* _Requirement_: Your task is to output the entries below word for word.

*** Opening Given records ***

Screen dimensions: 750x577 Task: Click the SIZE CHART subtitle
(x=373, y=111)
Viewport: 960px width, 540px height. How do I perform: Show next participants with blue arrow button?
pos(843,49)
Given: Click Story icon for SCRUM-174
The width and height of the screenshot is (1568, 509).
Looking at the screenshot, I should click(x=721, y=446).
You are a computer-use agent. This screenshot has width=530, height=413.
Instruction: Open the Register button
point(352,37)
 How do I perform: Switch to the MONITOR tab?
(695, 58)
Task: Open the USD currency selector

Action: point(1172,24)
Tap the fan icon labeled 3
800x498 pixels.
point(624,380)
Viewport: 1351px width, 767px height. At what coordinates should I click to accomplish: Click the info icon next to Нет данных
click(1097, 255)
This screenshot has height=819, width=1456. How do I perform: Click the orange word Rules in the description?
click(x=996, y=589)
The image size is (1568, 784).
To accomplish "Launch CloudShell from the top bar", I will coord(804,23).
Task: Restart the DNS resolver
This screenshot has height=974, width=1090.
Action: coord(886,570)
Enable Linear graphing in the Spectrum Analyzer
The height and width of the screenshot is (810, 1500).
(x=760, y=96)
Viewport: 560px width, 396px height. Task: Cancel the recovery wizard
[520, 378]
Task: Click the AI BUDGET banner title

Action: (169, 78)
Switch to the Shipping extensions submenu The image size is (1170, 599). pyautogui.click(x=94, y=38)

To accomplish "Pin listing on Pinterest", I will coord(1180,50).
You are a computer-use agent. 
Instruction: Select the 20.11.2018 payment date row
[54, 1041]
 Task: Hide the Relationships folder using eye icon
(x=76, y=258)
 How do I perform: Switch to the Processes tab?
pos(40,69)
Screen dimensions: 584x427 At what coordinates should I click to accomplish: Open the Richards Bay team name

*** Closing Given records ***

* _Answer to the exercise_:
Screen dimensions: 750x577 Task: Click the SIZE CHART subtitle
(x=373, y=111)
Viewport: 960px width, 540px height. How do I perform: Show next participants with blue arrow button?
pos(843,49)
Given: Click Story icon for SCRUM-174
The width and height of the screenshot is (1568, 509).
Looking at the screenshot, I should click(x=721, y=446).
You are a computer-use agent. This screenshot has width=530, height=413.
Instruction: Open the Register button
point(352,37)
 How do I perform: Switch to the MONITOR tab?
(695, 58)
Task: Open the USD currency selector

Action: point(1172,24)
Tap the fan icon labeled 3
800x498 pixels.
point(624,380)
Viewport: 1351px width, 767px height. At what coordinates should I click to accomplish: Click the info icon next to Нет данных
click(1097, 255)
This screenshot has height=819, width=1456. How do I perform: Click the orange word Rules in the description?
click(x=996, y=589)
The image size is (1568, 784).
To accomplish "Launch CloudShell from the top bar", I will coord(804,23).
Task: Restart the DNS resolver
This screenshot has height=974, width=1090.
Action: coord(886,570)
Enable Linear graphing in the Spectrum Analyzer
The height and width of the screenshot is (810, 1500).
(x=760, y=96)
Viewport: 560px width, 396px height. Task: Cancel the recovery wizard
[520, 378]
Task: Click the AI BUDGET banner title

Action: (169, 78)
Switch to the Shipping extensions submenu The image size is (1170, 599). pyautogui.click(x=94, y=38)

To accomplish "Pin listing on Pinterest", I will coord(1180,50).
You are a computer-use agent. 
Instruction: Select the 20.11.2018 payment date row
[54, 1041]
 Task: Hide the Relationships folder using eye icon
(x=76, y=258)
 How do I perform: Switch to the Processes tab?
pos(40,69)
Screen dimensions: 584x427 At what coordinates should I click to accomplish: Open the Richards Bay team name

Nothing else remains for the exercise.